Exercise instructions: Rewrite the items from their beginning through the line that contains "[x=63, y=23]" as a numbered list, omitting any blank lines. Leave the pictures out of your answer.

Items for finding text and elements
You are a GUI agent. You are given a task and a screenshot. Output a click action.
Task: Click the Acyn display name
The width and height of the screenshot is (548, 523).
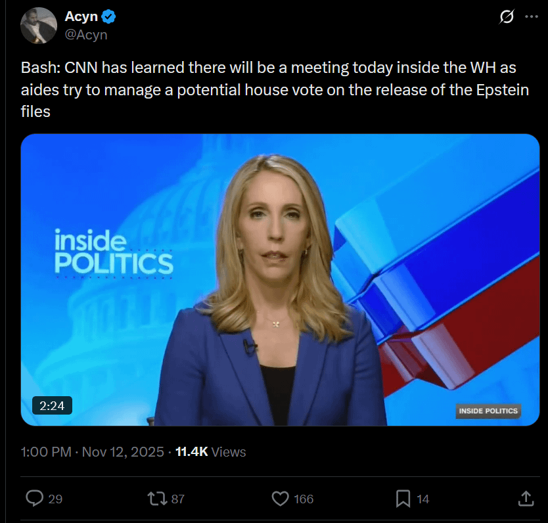click(81, 16)
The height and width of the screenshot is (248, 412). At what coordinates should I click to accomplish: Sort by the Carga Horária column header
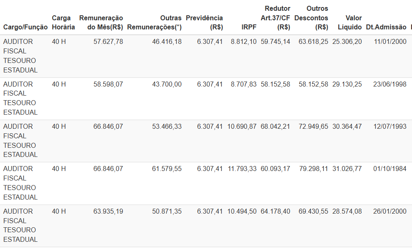[x=63, y=23]
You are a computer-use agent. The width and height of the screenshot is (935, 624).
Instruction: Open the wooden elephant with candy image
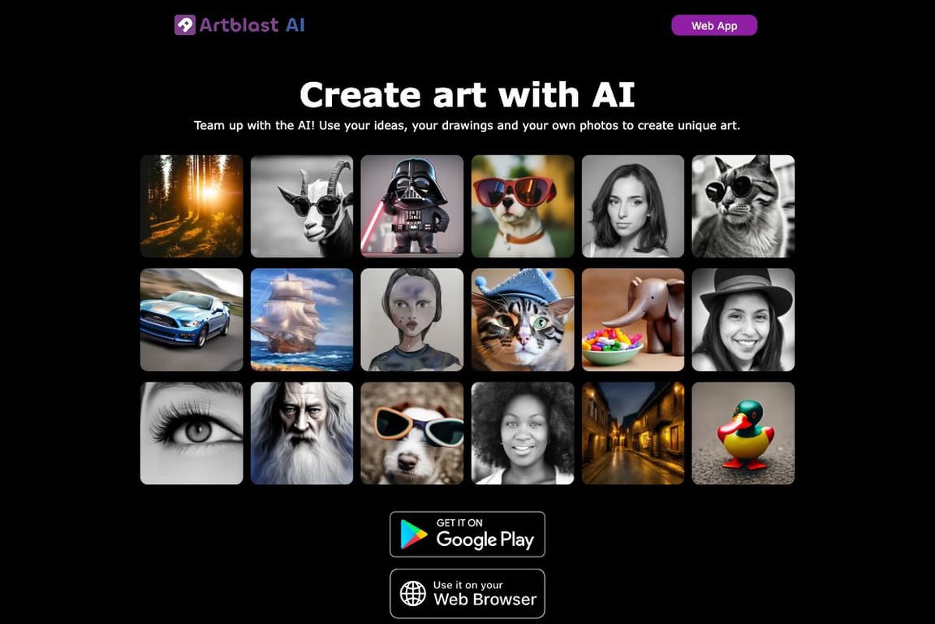pos(633,319)
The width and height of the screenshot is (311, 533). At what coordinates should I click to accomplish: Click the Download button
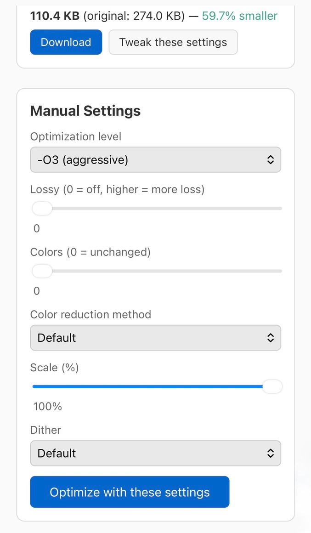pyautogui.click(x=66, y=42)
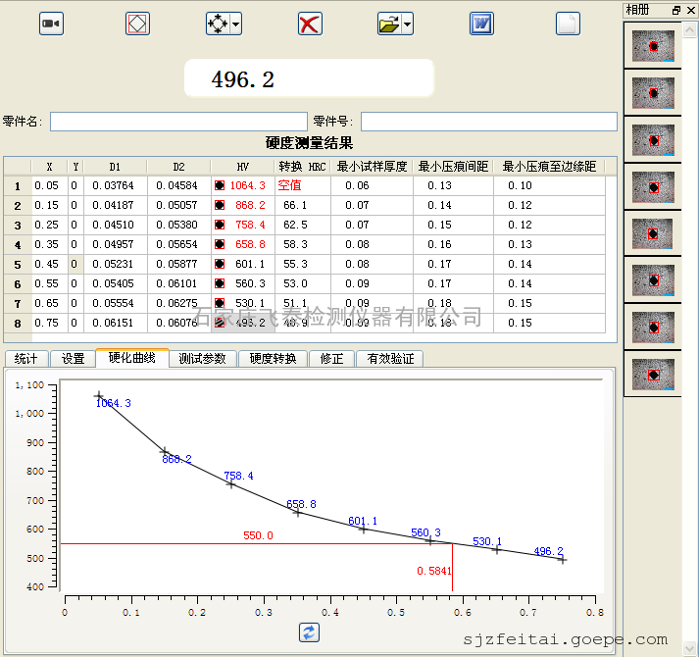Image resolution: width=699 pixels, height=657 pixels.
Task: Select the 测试参数 tab
Action: [x=203, y=359]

Exercise result:
1. You are a GUI agent. You are given a task and a screenshot. Output a click action.
2. Task: Click the Acyn display name
3. The width and height of the screenshot is (548, 523).
4. click(81, 16)
5. The height and width of the screenshot is (248, 412). At what coordinates should I click to accomplish: Sort by the Carga Horária column header
6. [x=63, y=23]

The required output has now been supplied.